金木犀
初秋の、日の落ちかけた時分のことでした。学校帰りとおぼしき少年がふたり、竹刀の入った袋を肩に、談笑しながら歩いていました。いくらか行くと、道のまたになっているところになりました。ふたりはそこで互いに手をふりあって、ひとりは右へ、もうひとりは左へと別れました。左を行く少年のほうは、しばらくはぴんと姿勢を正して歩いていましたが、ある家の庭先に来ると、とつぜん、立ちどまりました。鼻に、金木犀のつよい香りを感じたからです。
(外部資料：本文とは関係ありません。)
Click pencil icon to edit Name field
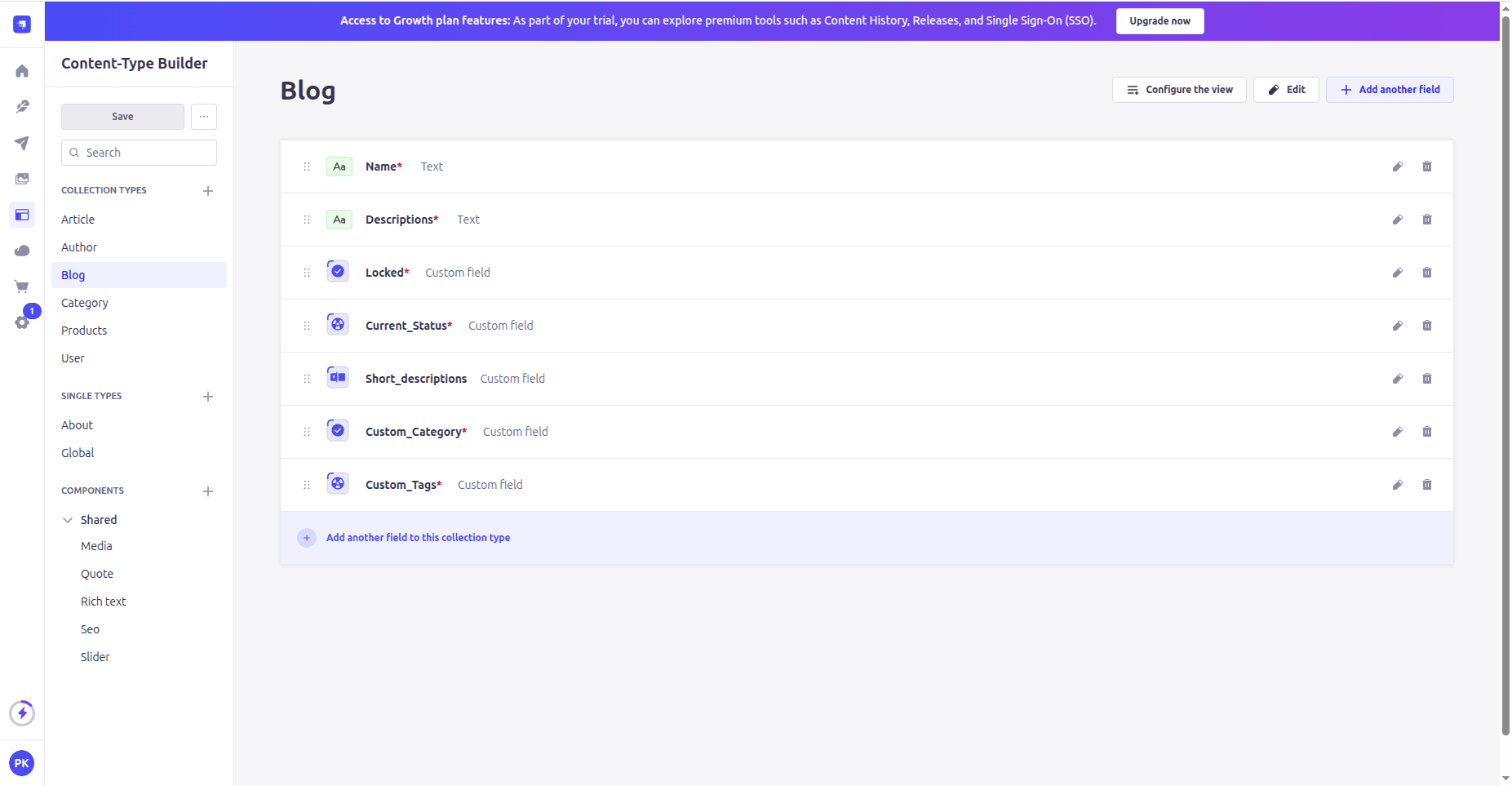Viewport: 1512px width, 786px height. tap(1397, 167)
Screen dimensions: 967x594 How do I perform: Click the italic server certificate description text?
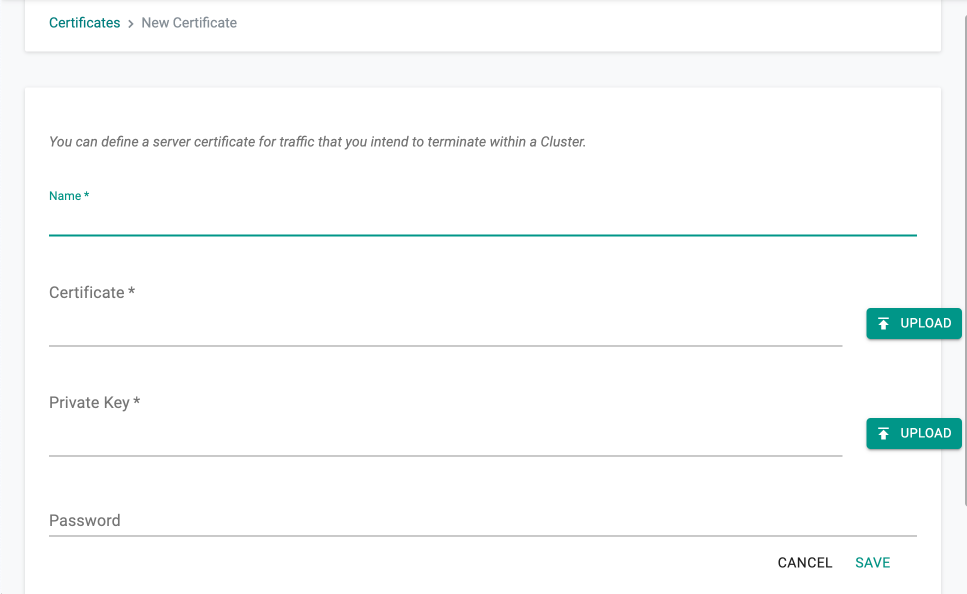[317, 142]
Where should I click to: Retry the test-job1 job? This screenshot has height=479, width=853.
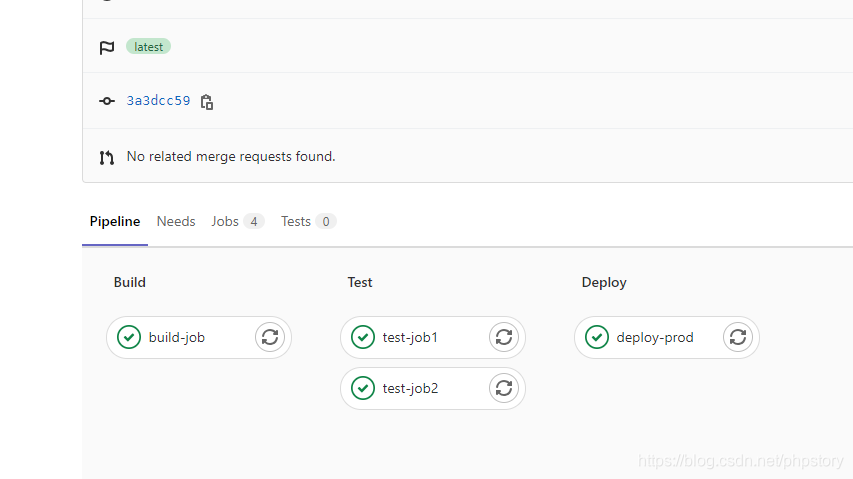504,337
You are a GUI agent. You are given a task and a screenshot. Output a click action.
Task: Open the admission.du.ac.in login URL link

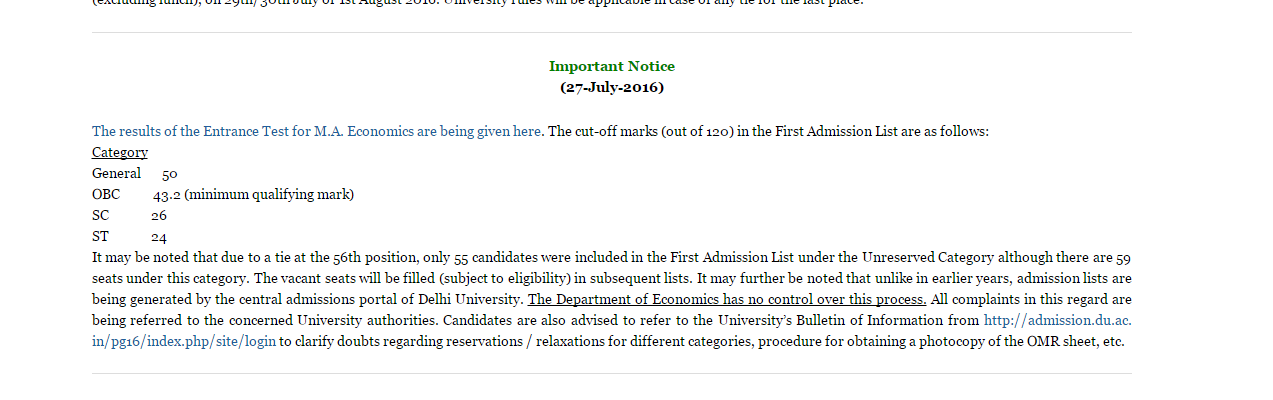coord(1057,320)
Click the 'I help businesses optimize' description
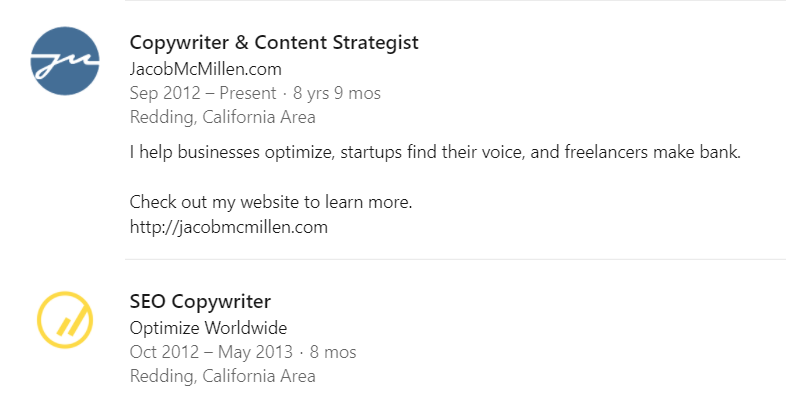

少年はあたりを見回して金木犀の木を探しましたが、どこにあるのか、見当もつきませんでした。しかし姿は見えなくとも、やわらかな花の匂いは、秋のすがすがしい風にのって、少年をやさしく包みこみました。その甘い香りは、少年の胸を苦くつまらせました。
空には、うすいだいだいの雲が、次第に赤みをおびながら、ゆるやかに流れていました。少年は空を仰ぎました。
雲をながめているのか、それともほかの、もっと遠いどこかに目をこらしているのか、深い黒の目に、郷愁にも似た色が浮かんでいました。
少年は姿の見えないだれかの名を、そっと口にしました。
けれど、その声はとても小さかったので、少年以外には、だれひとり、聞こえるものはありませんでした。